## [TEXT SHOWN]
((

Saturday, August 21, 2010

Give Us a Break

My daughter has been having some behavioral problems lately.

I am not sure what to make of them.

I definitely am not sure how to respond to them.

With all the books on parenting these days, I don't think there is a single one that tells you how to parent the seven-year-old son with autism who does not talk, but, yet, has a lot going on in that sneaky little head of his, while simultaneously parenting the aforementioned child's four-year-old sister who just started kindergarten, is growing up in a single-parent household, and has more emotions than she knows how to handle, despite having a vocabulary that rivals that of many adults.

Yep, I don't think I am going to find any help on the shelves of Barnes & Noble.

Not any time soon, anyway.

Hey, maybe I just found my job opportunity.

In the meantime ....

How do I respond to the four-year-old who throws herself on the floor at the mall because she does "not have the energy to try on shoes."

How do I parent the four-year-old who tells me, "WELL, I just need YOU to cooperate with ME," after I tell her that I would really appreciate her cooperation during the shoe-shopping-venture.

How do I respond to her when she tells me that she is "done with" me, simply because I tell her she cannot get a new toy at Wal-Mart?

Keep in mind that I don't have a lot of time to ponder these questions while on the scene, because my non-verbal seven-year-old is there, too, and I can't take my eyes off of him for a second.

Sometimes higher-level-parenting has to take a backseat to reality.

I have a child who requires so much. He is walking through life with the physical capabilities of a seven-year-old, but the linguistic capabilities of an infant.

He can twist open the lid to a child-resistant-jar in a second.

He can turn on all the faucets in a bathroom, stop up the sinks, and leave the scene.

He can rise in the morning without anyone hearing, open a box of Popsicles, and eat them all, while leaving a few scattered about so that I am left scrubbing neon purple spots with carpet cleaner in the hope that the stains might disappear.

And, speaking of disappearing ...

I live in fear of it.

He cannot disappear.

My heart couldn't take it.

And I don't want to deal with police involvement and the resulting investigation by child protective services.

And so....

My daughter does not receive the type of responses she deserves.

She is not on the receiving end of a well-thought-out-parenting-plan.

))

## [DATASET EXTRACT]
((

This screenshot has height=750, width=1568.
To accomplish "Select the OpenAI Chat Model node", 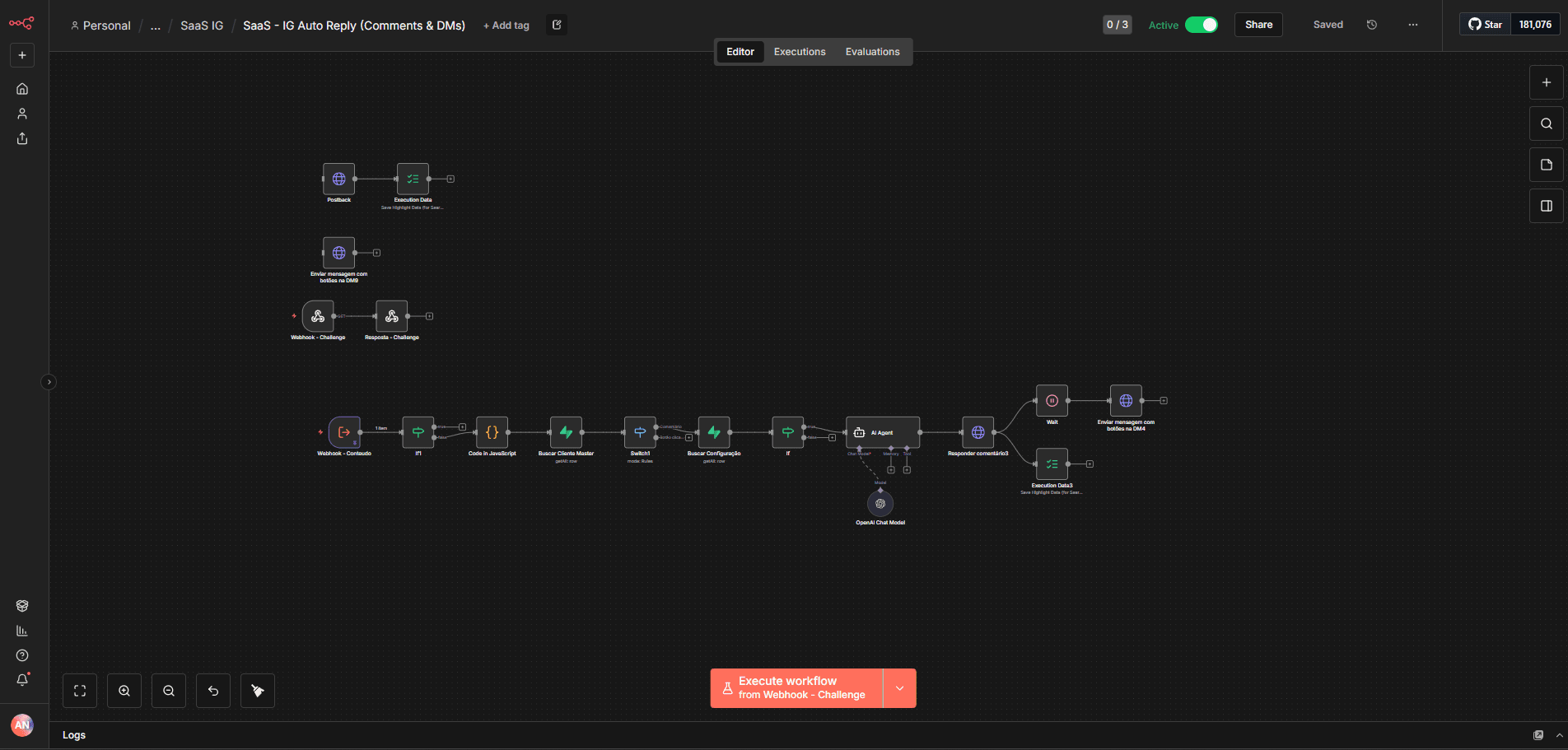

))

## [SET OF TASKS]
1/ According to the parenting post, why can't the writer take time to think through how to respond to the daughter while out shopping?
2/ In the parenting post, what did the four-year-old say she did not have the energy to do at the mall?
The lines have nothing to do with the parenting post.

## [THE REPLIES]
1/ The writer's non-verbal seven-year-old son is also there, and the writer can't take their eyes off of him for a second.

2/ Try on shoes.